Microsoft's own Skype division has been working on improving its audio features well before Microsoft acquired the company in 2011. In a new blog post today, Skype said that an audio codec it helped to develop has just been certified by the Internet Engineering Task Force (IETF).
The blog post states that the codec is called Opus. Skype actually started working on the project in June 2009 and submitted Opus to the IETF in 2010. The blog post states, "We believe that Opus will be the new, free, go-to codec for real time communication, streaming and storage, and we are excited to see its birth as a fully-fledged IETF standard."
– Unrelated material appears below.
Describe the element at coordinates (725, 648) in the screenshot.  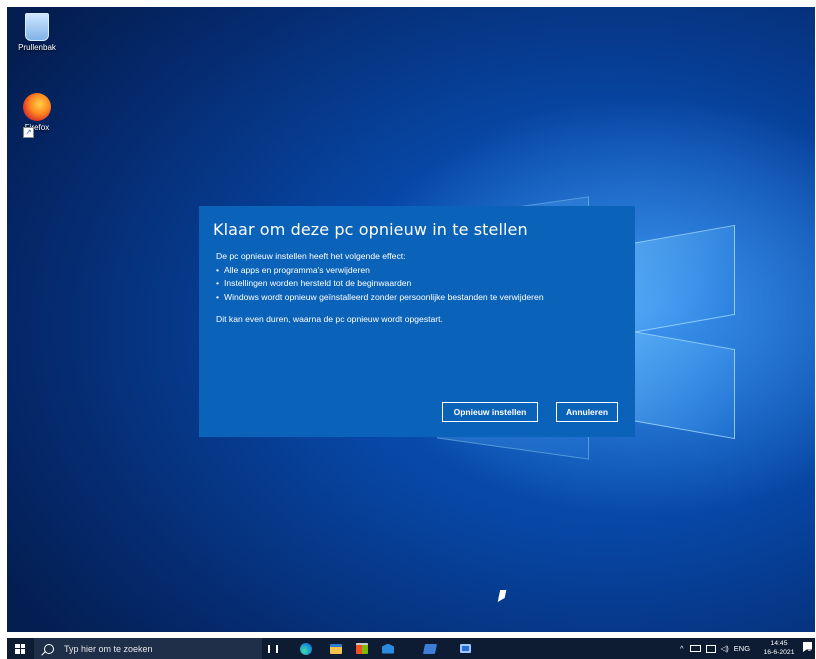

So what's so special about Opus? Skype says that their codec will eliminate the need to have a ton of different codecs to handle all of your audio needs. The post says that the use of Opus will " ... improve audio experiences across the spectrum from narrowband mono to fullband stereo for both voice and music."
Users of Skype will be able to have CD quality audio when they speak to others on the service. It also claims that the audio will automatically adjust when switching to different bandwidth speeds. It adds, "Furthermore, it has multiple mechanisms to deal with and recover from packet loss plaguing the network, making for fewer annoying gaps in conversation and lost moments in your precious calls."
All of this sounds great, but as usual the real test is when Opus hits the outside world. So far there's no word on when Opus will be included in a future version of Skype.